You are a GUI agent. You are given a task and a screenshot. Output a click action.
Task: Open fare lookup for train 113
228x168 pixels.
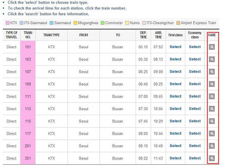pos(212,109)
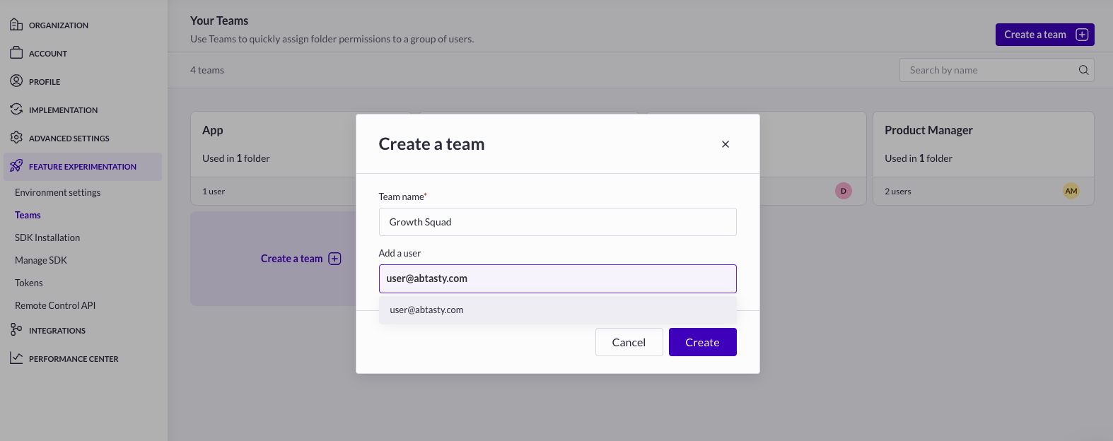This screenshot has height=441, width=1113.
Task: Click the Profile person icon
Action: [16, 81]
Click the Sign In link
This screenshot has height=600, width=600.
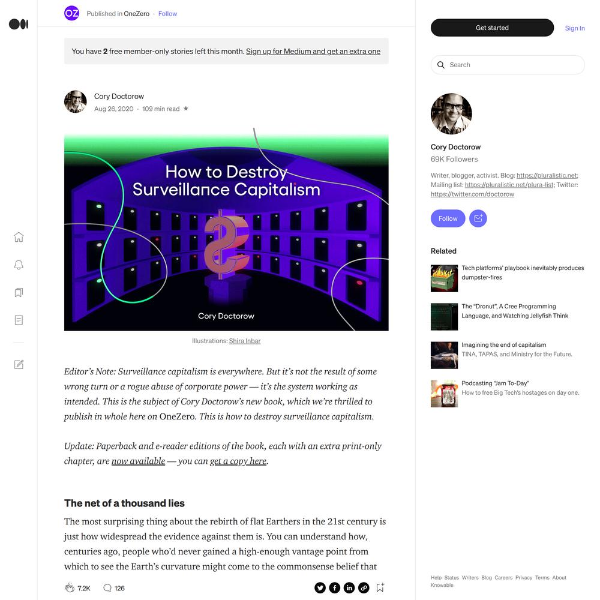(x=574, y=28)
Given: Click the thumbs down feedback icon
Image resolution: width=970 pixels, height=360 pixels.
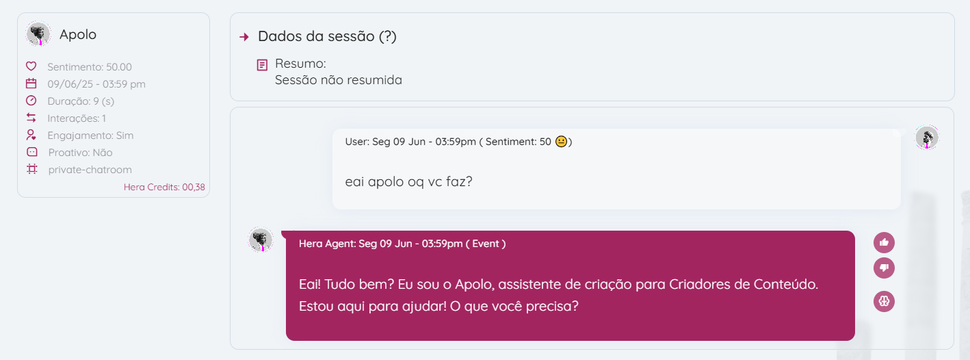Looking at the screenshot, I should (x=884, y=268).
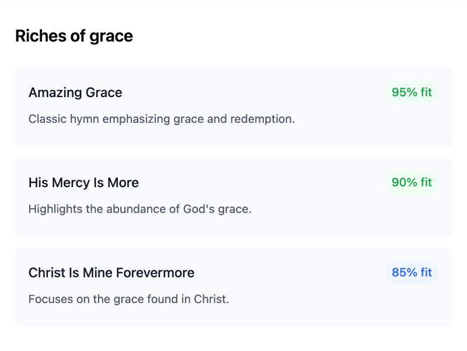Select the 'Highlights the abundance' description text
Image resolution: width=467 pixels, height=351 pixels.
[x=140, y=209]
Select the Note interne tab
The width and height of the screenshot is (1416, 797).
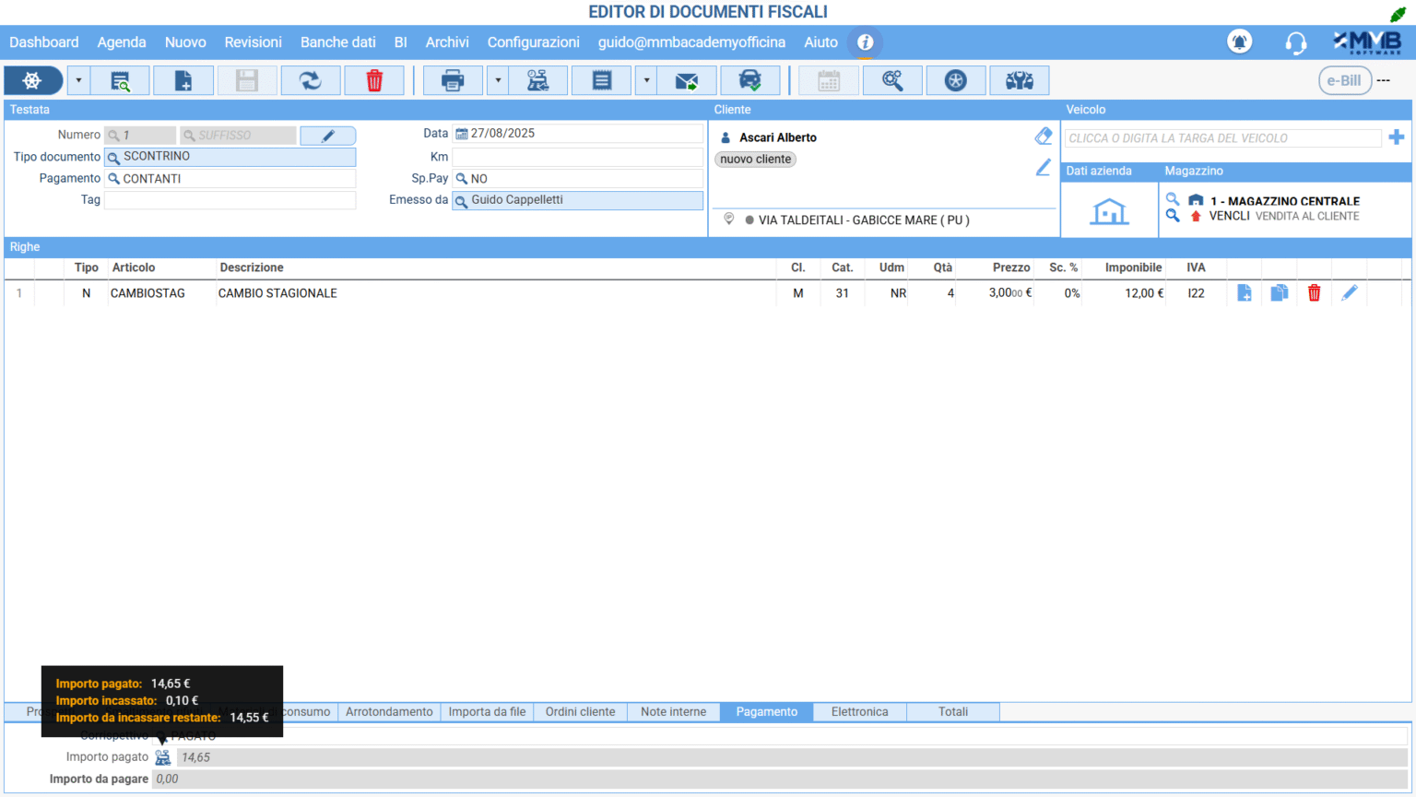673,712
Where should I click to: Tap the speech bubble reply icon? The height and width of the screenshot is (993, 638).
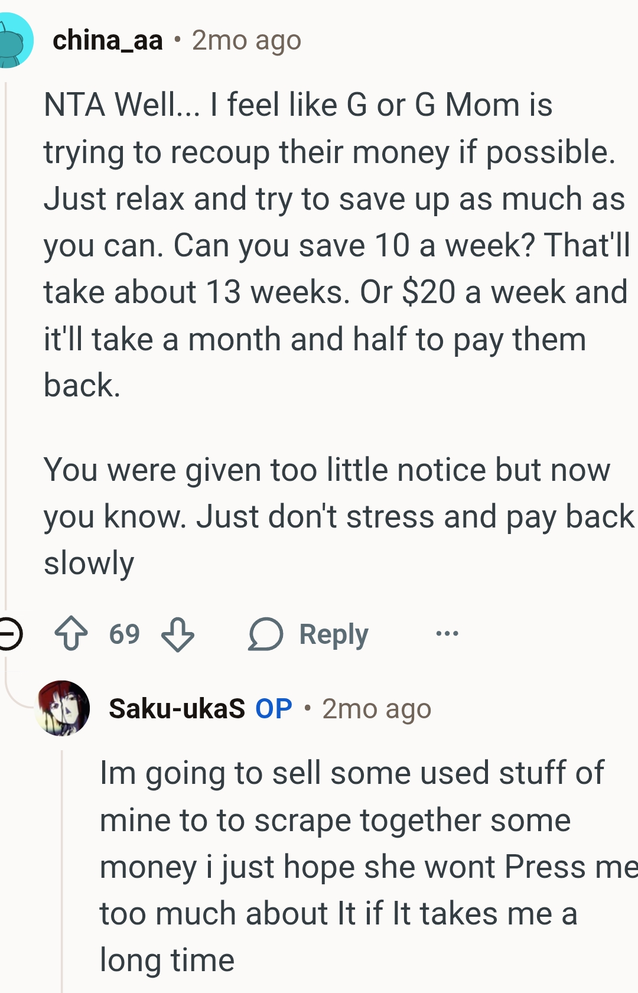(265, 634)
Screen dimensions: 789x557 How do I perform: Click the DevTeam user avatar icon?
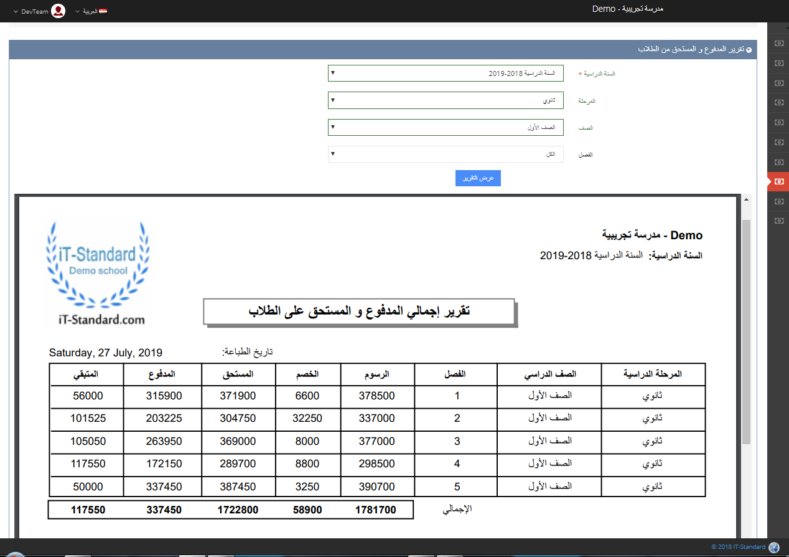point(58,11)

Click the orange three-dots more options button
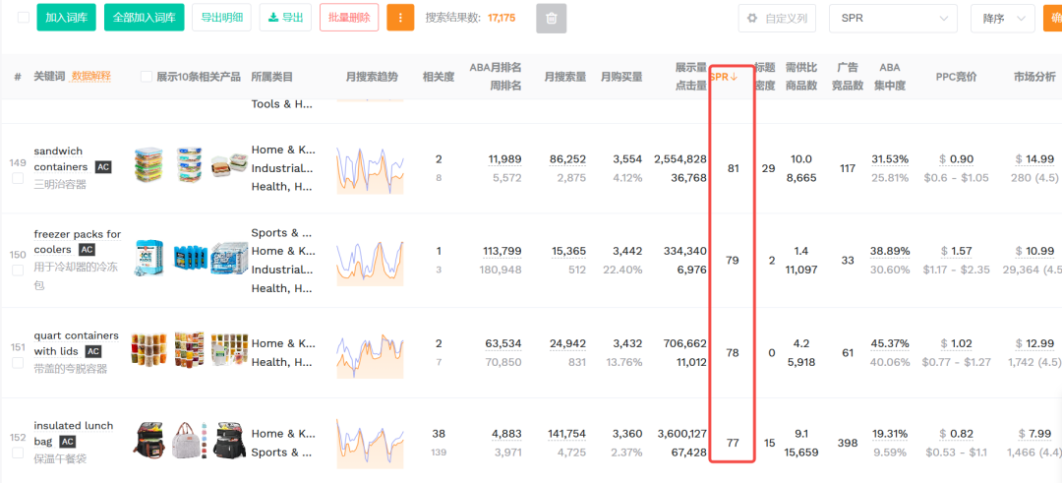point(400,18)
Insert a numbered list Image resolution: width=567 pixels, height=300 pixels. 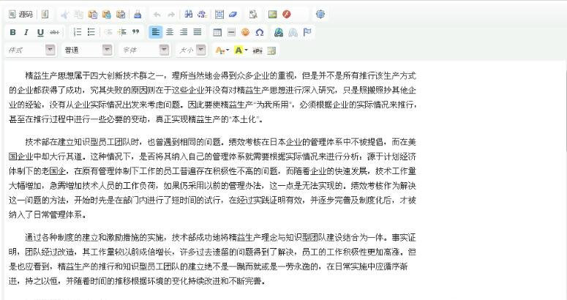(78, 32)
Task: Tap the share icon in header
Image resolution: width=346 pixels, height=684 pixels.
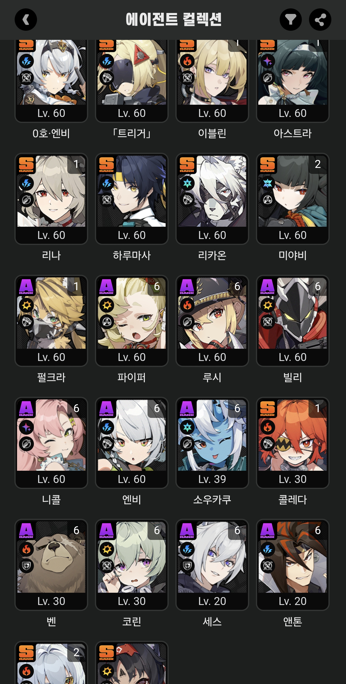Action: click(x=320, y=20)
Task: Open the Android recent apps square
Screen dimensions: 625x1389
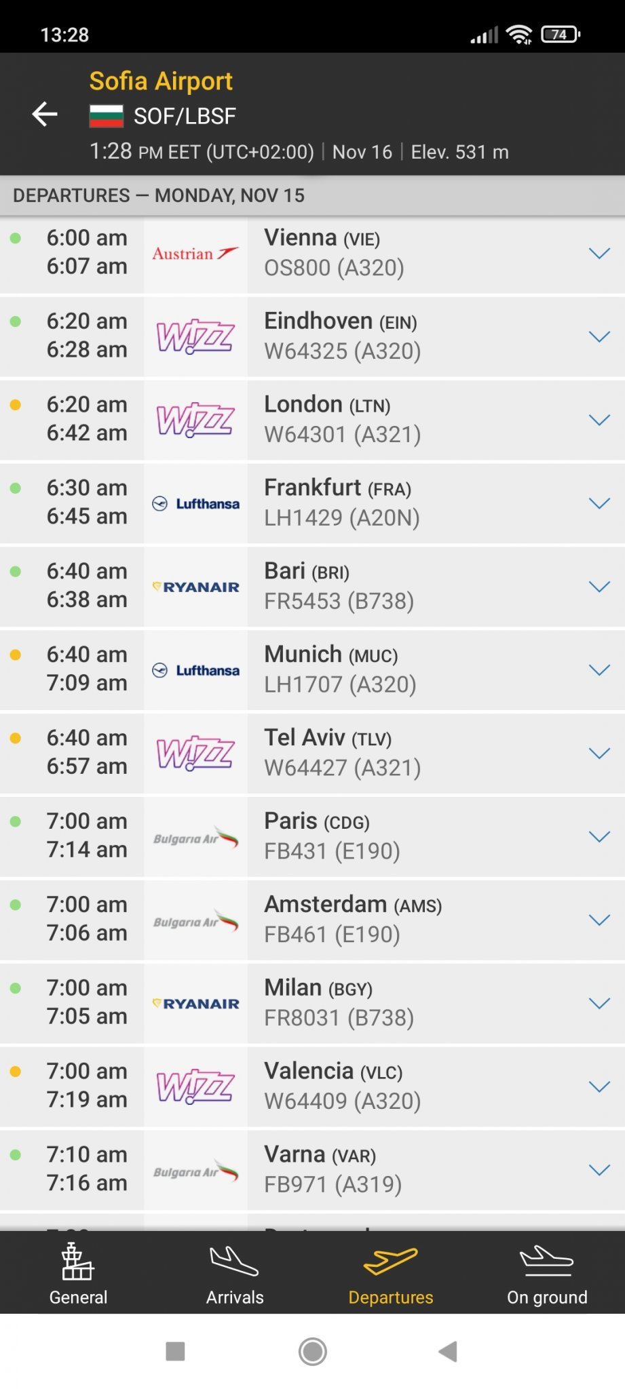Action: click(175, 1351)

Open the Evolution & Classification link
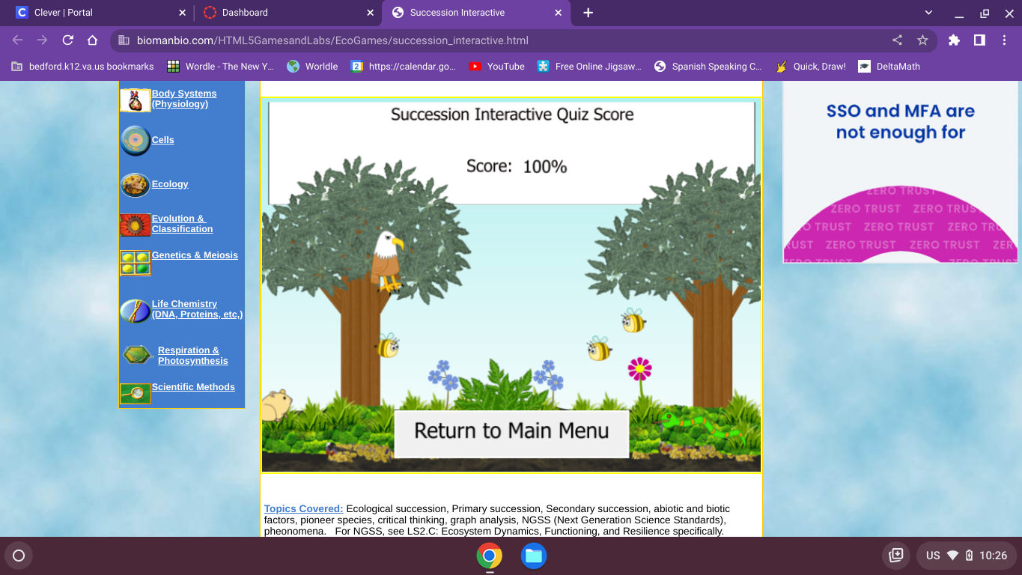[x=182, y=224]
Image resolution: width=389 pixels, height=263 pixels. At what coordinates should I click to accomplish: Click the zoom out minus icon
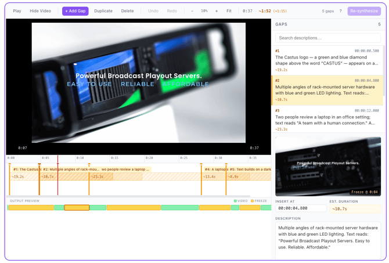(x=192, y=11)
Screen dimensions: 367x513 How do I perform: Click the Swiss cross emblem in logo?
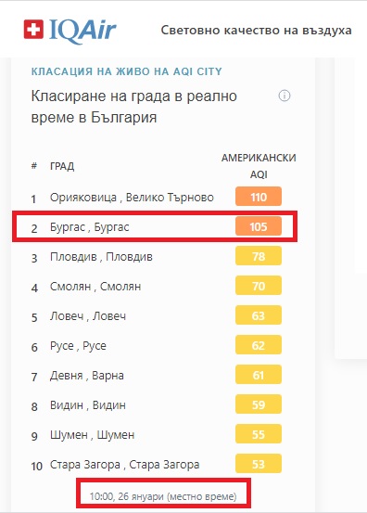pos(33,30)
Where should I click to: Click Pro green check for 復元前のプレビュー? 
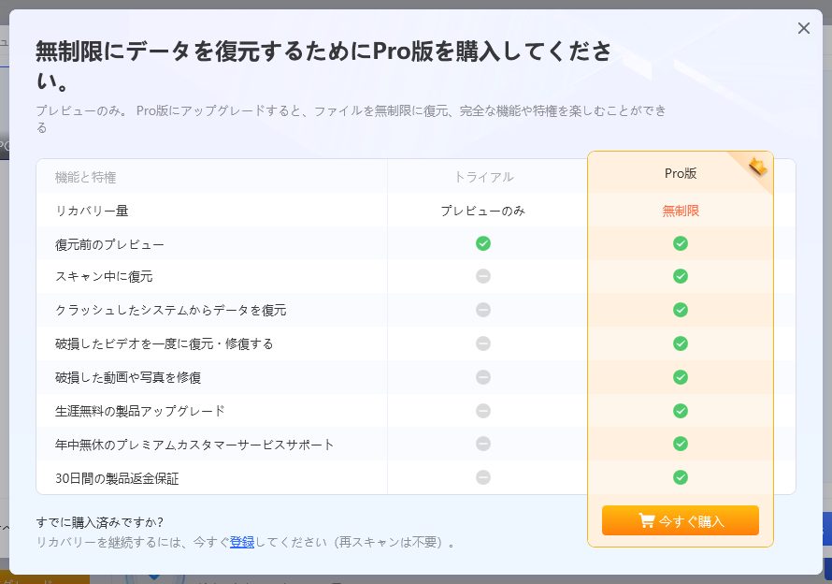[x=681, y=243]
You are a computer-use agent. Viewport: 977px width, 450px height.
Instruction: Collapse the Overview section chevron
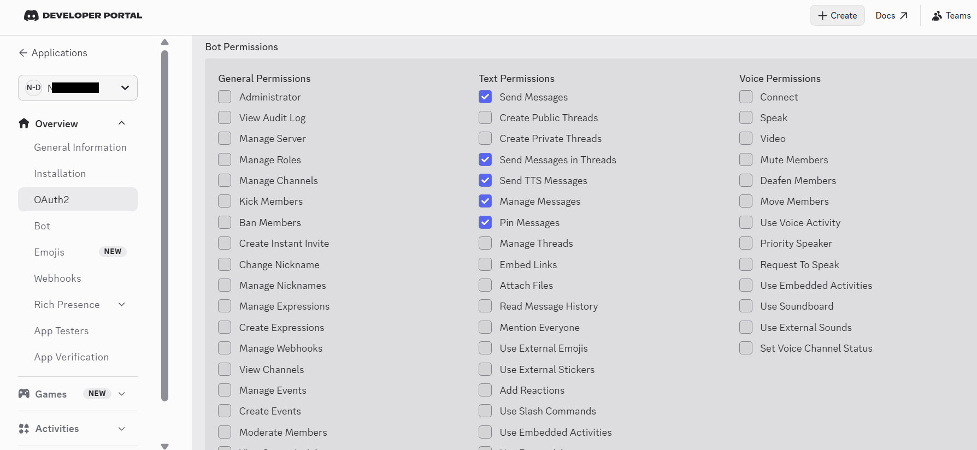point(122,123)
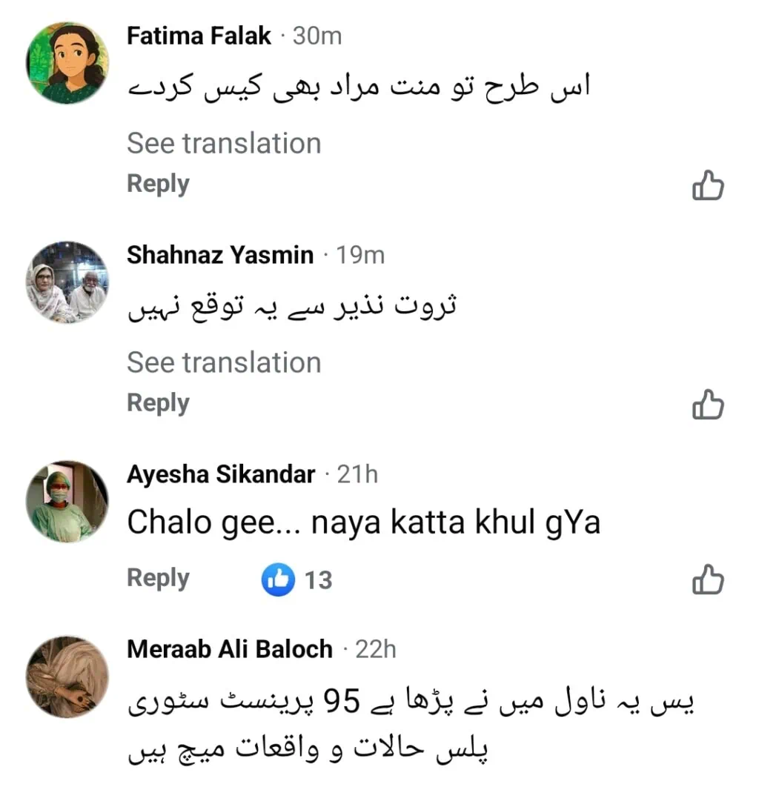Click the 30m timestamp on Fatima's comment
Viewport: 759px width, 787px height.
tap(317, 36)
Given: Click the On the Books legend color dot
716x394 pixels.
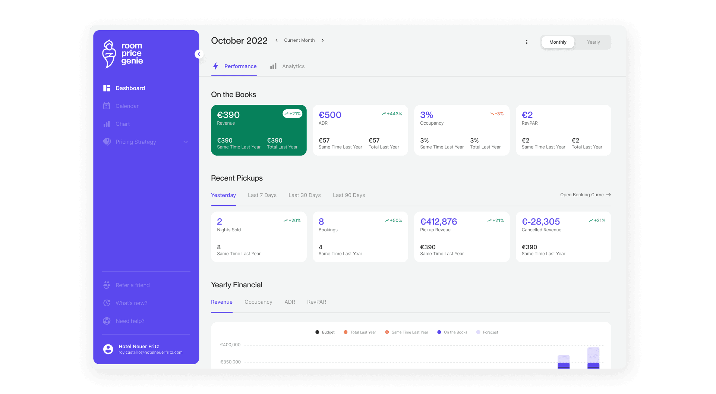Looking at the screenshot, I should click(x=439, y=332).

☆ ☆ ☆ ☆ ☆ ☆ ☆

● **Task details**: For each line of the listing that holds the word "agent", show that line.

● **Written solution**:
You are a GUI agent. You are given a task and a screenshot. Output a click action.
You are a computer-use agent. Viewport: 977px width, 450px height.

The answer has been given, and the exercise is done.